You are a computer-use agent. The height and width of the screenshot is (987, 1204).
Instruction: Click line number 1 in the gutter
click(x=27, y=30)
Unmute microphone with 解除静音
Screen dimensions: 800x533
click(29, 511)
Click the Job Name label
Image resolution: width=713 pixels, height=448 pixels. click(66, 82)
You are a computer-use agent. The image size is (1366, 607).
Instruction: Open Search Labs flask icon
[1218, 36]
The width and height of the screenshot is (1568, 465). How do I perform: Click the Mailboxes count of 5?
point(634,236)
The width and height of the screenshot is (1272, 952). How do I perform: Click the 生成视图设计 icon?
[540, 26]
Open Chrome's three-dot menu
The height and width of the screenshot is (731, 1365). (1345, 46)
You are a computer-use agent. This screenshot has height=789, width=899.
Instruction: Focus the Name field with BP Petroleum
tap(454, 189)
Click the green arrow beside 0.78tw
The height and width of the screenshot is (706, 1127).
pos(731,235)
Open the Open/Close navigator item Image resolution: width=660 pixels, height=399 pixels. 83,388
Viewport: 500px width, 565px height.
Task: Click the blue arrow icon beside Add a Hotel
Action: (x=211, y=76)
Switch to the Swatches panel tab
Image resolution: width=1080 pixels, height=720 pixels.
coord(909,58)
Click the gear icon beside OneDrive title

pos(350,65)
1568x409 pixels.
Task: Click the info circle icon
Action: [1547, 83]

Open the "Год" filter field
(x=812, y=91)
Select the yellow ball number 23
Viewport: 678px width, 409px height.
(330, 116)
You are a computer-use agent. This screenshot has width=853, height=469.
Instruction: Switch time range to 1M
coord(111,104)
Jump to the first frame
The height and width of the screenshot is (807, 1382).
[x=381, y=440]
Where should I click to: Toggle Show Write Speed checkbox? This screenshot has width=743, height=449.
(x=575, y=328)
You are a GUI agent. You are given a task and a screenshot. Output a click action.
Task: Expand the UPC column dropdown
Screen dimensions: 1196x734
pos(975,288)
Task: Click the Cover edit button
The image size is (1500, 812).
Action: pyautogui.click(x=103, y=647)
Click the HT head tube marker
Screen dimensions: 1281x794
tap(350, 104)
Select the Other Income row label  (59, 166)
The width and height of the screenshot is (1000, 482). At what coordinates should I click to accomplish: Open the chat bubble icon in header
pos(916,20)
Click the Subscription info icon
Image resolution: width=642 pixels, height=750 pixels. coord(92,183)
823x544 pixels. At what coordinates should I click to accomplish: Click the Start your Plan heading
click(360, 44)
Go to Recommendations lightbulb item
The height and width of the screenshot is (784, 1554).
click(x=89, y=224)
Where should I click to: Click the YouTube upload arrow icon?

Assigned task -
Copy each line of the listing above that contains the word "Select".

Solution to this task -
Select the yellow ball number 23
Select the Other Income row label  (59, 166)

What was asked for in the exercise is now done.